Il faut aussi voir comment elles sont récoltées et générées. Car il est facile pour un réseau social qui connait votre date de naissance de connaître votre âge. Moins pour un média qui devra se baser sur vos lectures. Même agrégées et suivies à travers un dispositif unique, il n'est ainsi pas assuré que toutes ces informations soient fiables, une problématique largement évoquée ces derniers mois lors de rencontres auxquelles nous avons pu participer.
De gauche à droite : Olivier Gerolami (Groupe Sud Ouest), Michel Paulin (SFR), Alain Weill (NextRadioTV), Arnaud de Contades (Groupe Marie-Claire), Xavier Romatet (Condé Nast), Rolf Heinz (Prisma Média), Francis Morel (Groupe Les Échos), Marie-Odile Amaury (L'Équipe), Christophe Pingard (SoLocal Group), Nicolas de Tavernost (M6 Group), Denis Olivennes (Lagardère Active), Jean-Nicolas Baylet (Groupe La Dépêche).

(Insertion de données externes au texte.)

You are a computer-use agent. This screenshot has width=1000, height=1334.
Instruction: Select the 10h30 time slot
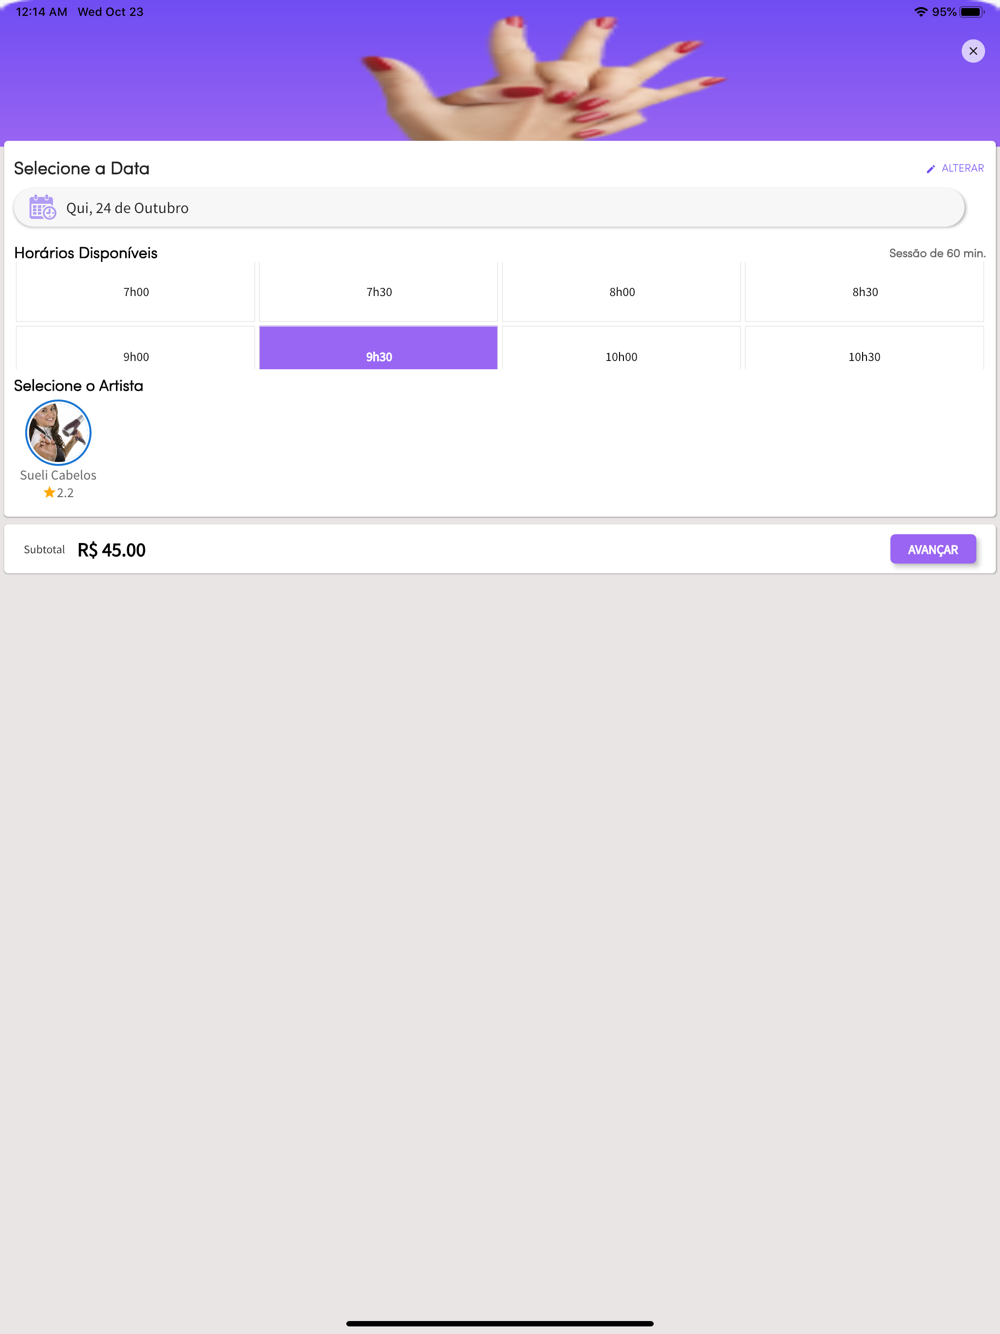pos(865,348)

Bien qu'enrichies et fédérées, les données d'Alliance Gravity devront donc être certifiées par des tiers de confiance (c'est prévu) et convaincre des annonceurs qui sont de plus en plus méfiants face aux promesses de la publicité en ligne. Outre les questions réglementaires qui ne manqueront pas de se poser d'ici mai 2018, c'est surtout sur ce terrain que le résultat devra être à la hauteur des annonces pour que le projet soit un succès.
À moins que d'ici là, les éditeurs de presse ne se rendent compte qu'il leur est possible d'informer leurs lecteurs, sans organiser une collecte massive de leurs données. Et que la montée en puissance de la réglementation en la matière est avant tout une chance de se démarquer de ceux qui ne l'ont pas encore compris.